Trip's cell phone bleated, and he silenced it without looking at the screen. “I'm going to be honest with you, Lina. This is a first-rate shit show.”

“You think I don't know that?
I'm
the one who slept in jail last night.
In jail
. And where is my
husband
?”

Trip's brow furrowed. He cleared his throat. “Lina, it's not—”

Karolina held up her hand. “Don't. First I want to know who has Harry. Who's getting him to school?”

Another throat clear. Karolina almost felt bad for directing her anger with Graham at Trip. Almost. He looked so miserable. “Harry stayed the night at Elaine's house.”

“He's still there?”

“You know Harry called her when they arrested you last night. Naturally, some of the journalists picked up the story from the police scanner, and a few cameras were waiting outside your house when Eleanor went to drop Harry off. She just kept driving and took him back to her place. The media has staked out your house, and we didn't want to put him through that. At least now no one knows where he is.”

Karolina nodded. As much as she disliked her mother-in-law and the idea of her son having to hide out at Elaine's house, she had to agree
it sounded like the best option. “Fine. Now, how are we clearing up the rest of this nightmare? This is entrapment! False arrest! We should be talking lawsuit!”

Trip coughed, looked at Karolina, and coughed again.

“Trip? What's going on?”

“It's just that . . . Well, it's complicated.”

“Complicated? That's a funny word. I would say confusing, perhaps. I'm certainly
confused
that I was arrested for drunk driving when I was not driving drunk. And even if I were driving drunk—which I absolutely was not—my husband happens to be a United States senator with more connections than a teenager on Instagram, and I know
full well
that if he wanted this to disappear, it
would have already,” Karolina hissed.

A garbled announcement came over the loudspeaker, and a female police officer hurried past them and out the front door.

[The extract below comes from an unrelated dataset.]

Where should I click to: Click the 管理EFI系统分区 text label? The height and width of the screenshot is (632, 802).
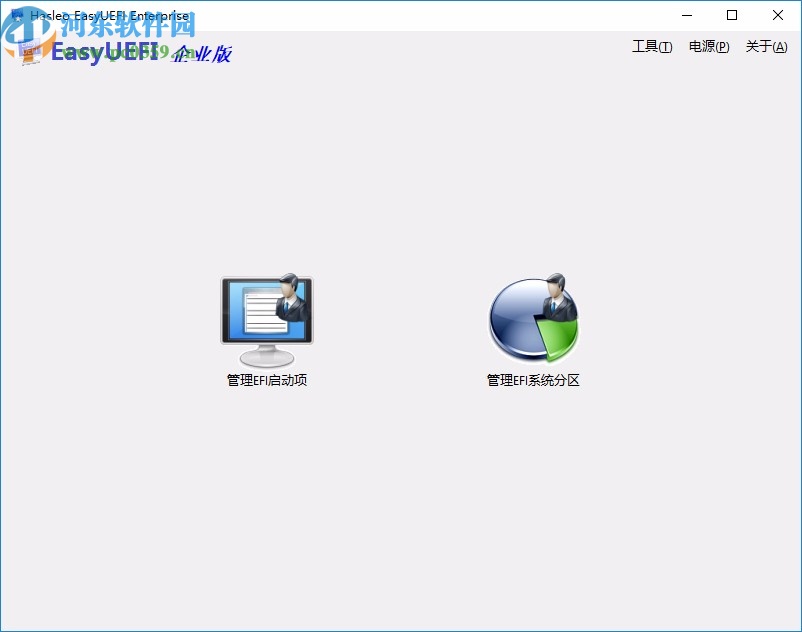[x=533, y=380]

“Why don't you take me through it, Lina? Tell me exactly what happened.”

It was only now, many hours into her ordeal, that Karolina felt like she may not be able to control her tears. She'd been stoic through the arrest and braver than even she would have predicted when she realized that no one was coming for her. But in the face of Trip's familiar kindness, his obvious concern—even though it should have been her husband sitting there—it was all she could do not to weep.

“Sorry,” she said, swallowing a sob. “I'm just . . . overwhelmed.”

Trip cleared his throat. “Did you and Harry go out at all last night?”

“Out? Of course not. I mean, only if you count running to the grocery store at about five to stock up on chips and salsa for the boys. He invited four friends over to hang out. I ordered them pizza, and they played Xbox and God knows what else twelve-year-old boys do. FaceTime girls? Each other? I don't know. I'm not proud of it, but out of spite, I opened one of Graham's thousand-dollar bottles of cabernet and poured myself half a glass. I knew that was all I was having, but it felt very satisfying to stick the barely drunk bottle into the fridge—he would have a heart attack when he saw it, and truthfully, I was looking forward to it. But that's all I had. Half a glass.”